TU Media - part owned by SK Telecom and hardware makers including Samsung, LG and Pantech - launched the satellite-based service on May 1. Subscribers pay 13,000 won ($99) per month for eight video and 25 audio channels. The company promises to expand the line-up in the future.
Just three handsets equipped to receive satellite signals are available at present. Samsung makes two and the third comes from SK Teletech, an SK Telecom subsidiary. The satellite signals can also be received on PDAs, in-car television sets and portable TVs, but handsets so far account for 92 per cent of subscribers.
A separate free terrestrial service is expected to be launched later this year or early next year by a string of domestic TV stations, and will compete directly with the satellite offering.
SK executives said they were confident their offering would be more attractive than the free service. 'The basic technology is the same between terrestrial and satellite, but the difference is in the investment,' one official said.

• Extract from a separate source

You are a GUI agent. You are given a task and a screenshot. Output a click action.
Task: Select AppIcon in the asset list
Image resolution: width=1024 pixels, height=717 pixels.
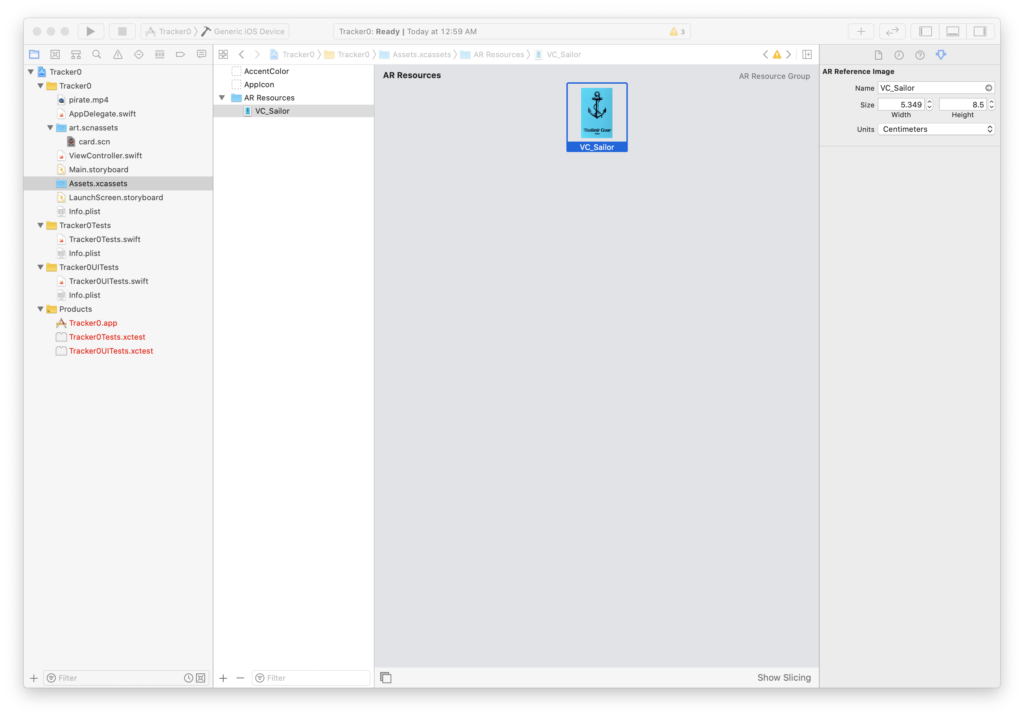pos(260,85)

The biggest problem for both satellite and terrestrial are the shadow areas, where a signal cannot be received. TU Media has invested 125 billion won in 'gap fillers' to help receive and retransmit the signal so it can be received indoors and underground.
A further 70 billion won will be spent this year. That investment is recouped through subscription fees. TU Media executives claim the rival free terrestrial service will not have the same signal coverage because there will be no money to pay for it. Terrestrial will be available in Seoul and major urban areas, but satellite will be universally available.
While 3G services are clunky and slow, the DMB service offers smooth, clear pictures with a crisp audio quality. Only in larger devices does the relatively low picture quality show up.
Not surprisingly, the greatest challenge is battery life. DMB handsets burn large amounts of power receiving, decoding and playing audio and video.
Samsung staff claimed the battery in the company's phones could provide three hours of non-stop viewing - enough for the average user who watches about 28 minutes of mobile TV per session.
Executives do not expect consumers to watch full-length feature films from their handsets but believe there will be a market for short hits of entertainment and information.
About 19.8 per cent of the users watch news.
While terrestrial DMB has yet to launch, it is already causing trouble for TU Media's satellite service. South Korea's most popular content is found on terrestrial channels, but those stations have been reluctant to offer programming to the rival satellite service.